The Plaintiffs told the court that they defected from the APC to the Peoples Democratic Party, PDP, owing to internal crisis they said factionalised the ruling party.
They prayed the court to among other things, determine, “Whether in view of the provisions of Section 50(l)(a)and(2) of the Constitution of the Federal Republic of Nigeria, 1999 (as amended) the President of the Senate of the Federal Republic of Nigeria, who defected to another Political Party as a result of division in his former Political Party, can be made to vacate his office other than in accordance with the provisions of Section 50(2) of the Constitution?
“Whether by a combined reading of Section 50(l)(a)and(2) of the Constitution of the Federal Republic of Nigeria, 1999 (as amended) and Order 3 Rule 8 of the Senate Standing Orders, 2015 (as amended), the President of the Senate of the Federal Republic of Nigeria can be compelled to vacate his office on the ground that he is not a member of the Political Party with maiority of Senators in the Senate?
“Whether by a combined reading of Section 50(2)(a) of the Constitution of the Federal Republic of Nigeria, 1999 (as amended) and Order 3, Rule 8 of the Senate Standing Orders, 2015 (as amended) the President of the Senate of the Federal Republic of Nigeria can be said to have vacated his office by virtue of Section 50(2)(a) of the Constitution when he has not ceased to be a member of the Senate? “Whether the President of the Senate of the Federal Republic of Nigeria can be said to have vacated his office as President of the Senate by virtue of Section 50(2)(b) of the Constitution of the Federal Republic of Nigeria when the 8th Senate of which he is the President has not been dissolved?
“Whether the President of the Senate of the Federal Republic of Nigeria can be said to have vacated his office by virtue of section 50(2)(a) of the Constitution of the Federal Republic of Nigeria, 1999 (as amended) when he has not been removed from office by the votes of not less than progressivess maiority of the members of the Senate?
“Whether in view of Section 50(2)(c) of the Constitution and the fact that the members of the Senate of the Federal Republic of Nigeria are 109 in number, any number less than 72 out of the 109 members of the Senate can validly sit and remove the President of the Senate of the Federal Republic of Nigeria whether by impeachment or whatever name so called?”.

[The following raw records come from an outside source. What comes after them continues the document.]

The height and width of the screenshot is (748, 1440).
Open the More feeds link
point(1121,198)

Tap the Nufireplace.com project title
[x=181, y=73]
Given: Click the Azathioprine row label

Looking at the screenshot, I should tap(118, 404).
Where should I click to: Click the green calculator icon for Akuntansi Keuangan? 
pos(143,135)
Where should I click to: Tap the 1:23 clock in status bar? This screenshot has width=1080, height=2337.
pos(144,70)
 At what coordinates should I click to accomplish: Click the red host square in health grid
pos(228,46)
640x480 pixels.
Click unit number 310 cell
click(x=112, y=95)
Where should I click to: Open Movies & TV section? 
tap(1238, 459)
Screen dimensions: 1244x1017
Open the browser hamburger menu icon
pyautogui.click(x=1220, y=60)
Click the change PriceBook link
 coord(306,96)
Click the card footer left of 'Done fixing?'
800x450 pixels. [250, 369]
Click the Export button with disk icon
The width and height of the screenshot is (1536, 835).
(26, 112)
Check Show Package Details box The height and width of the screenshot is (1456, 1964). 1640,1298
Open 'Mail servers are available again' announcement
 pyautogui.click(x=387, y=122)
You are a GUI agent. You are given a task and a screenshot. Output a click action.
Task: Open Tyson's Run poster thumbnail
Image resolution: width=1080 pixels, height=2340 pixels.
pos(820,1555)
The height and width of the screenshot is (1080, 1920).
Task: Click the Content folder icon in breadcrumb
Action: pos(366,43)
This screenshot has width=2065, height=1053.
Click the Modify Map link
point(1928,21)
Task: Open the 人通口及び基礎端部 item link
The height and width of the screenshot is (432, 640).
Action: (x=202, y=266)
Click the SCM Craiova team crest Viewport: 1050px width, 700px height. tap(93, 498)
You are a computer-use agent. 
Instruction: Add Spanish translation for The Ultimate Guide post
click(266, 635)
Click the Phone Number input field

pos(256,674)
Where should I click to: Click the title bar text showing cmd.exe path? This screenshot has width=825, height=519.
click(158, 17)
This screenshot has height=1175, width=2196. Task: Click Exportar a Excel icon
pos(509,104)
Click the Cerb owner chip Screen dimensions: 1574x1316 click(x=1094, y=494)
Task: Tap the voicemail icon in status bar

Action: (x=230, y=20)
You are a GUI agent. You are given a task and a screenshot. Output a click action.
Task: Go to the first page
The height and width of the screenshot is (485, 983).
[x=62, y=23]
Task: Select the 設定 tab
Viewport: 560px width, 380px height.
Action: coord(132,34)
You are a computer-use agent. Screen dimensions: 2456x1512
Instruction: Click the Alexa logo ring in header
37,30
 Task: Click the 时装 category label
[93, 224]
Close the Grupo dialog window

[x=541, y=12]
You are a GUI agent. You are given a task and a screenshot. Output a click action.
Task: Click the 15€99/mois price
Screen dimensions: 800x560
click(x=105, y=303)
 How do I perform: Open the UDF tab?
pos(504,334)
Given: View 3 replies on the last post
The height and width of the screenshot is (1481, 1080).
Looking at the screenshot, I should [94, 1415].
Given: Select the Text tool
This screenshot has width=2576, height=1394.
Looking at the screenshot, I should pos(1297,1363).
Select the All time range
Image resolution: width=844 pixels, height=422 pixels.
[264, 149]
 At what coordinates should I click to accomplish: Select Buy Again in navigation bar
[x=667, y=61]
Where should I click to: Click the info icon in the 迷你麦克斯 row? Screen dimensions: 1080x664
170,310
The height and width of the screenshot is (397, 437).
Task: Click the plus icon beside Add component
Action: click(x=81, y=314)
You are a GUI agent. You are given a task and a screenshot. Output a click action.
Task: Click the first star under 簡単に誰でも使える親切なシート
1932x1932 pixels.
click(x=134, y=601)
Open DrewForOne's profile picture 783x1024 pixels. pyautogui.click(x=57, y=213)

Upon determination of the questions, the plaintiffs prayed the court to declare that Saraki cannot be compelled to vacate his office on the ground that he is not a member of the Political Party with majority of Senators in the Senate.
They further applied for, “A declaration that the President of the Senate of the Federal Republic of Nigeria cannot be said to have vacated his office by virtue of Section 50(2)(a) of the Constitution when he has not ceased to be a member of the Senate.
“A declaration that in view of Section 50(2)(c) and the fact that the members of the Senate of the Federal Republic of Nigeria are 109 in number, any number less than 72 out of the 109 members of the Senate cannot validly sit and remove the President of the Senate of the Federal Republic of Nigeria whether by impeachment or whatever name so called”.
As well as “An order of this Honourable Court restraining the 9th, 10th and 11th Defendants, either by themselves, agents, servants, privies by whatsoever name so called from enforcing any act of the 1st, 3rd to 8th Defendants purporting to have removed the 2nd Defendant from office without such act being in compliance ‘with the provisions of Sections 50(2) of the Constitution of the Federal Republic of Nigeria, 1999 (as amended)”.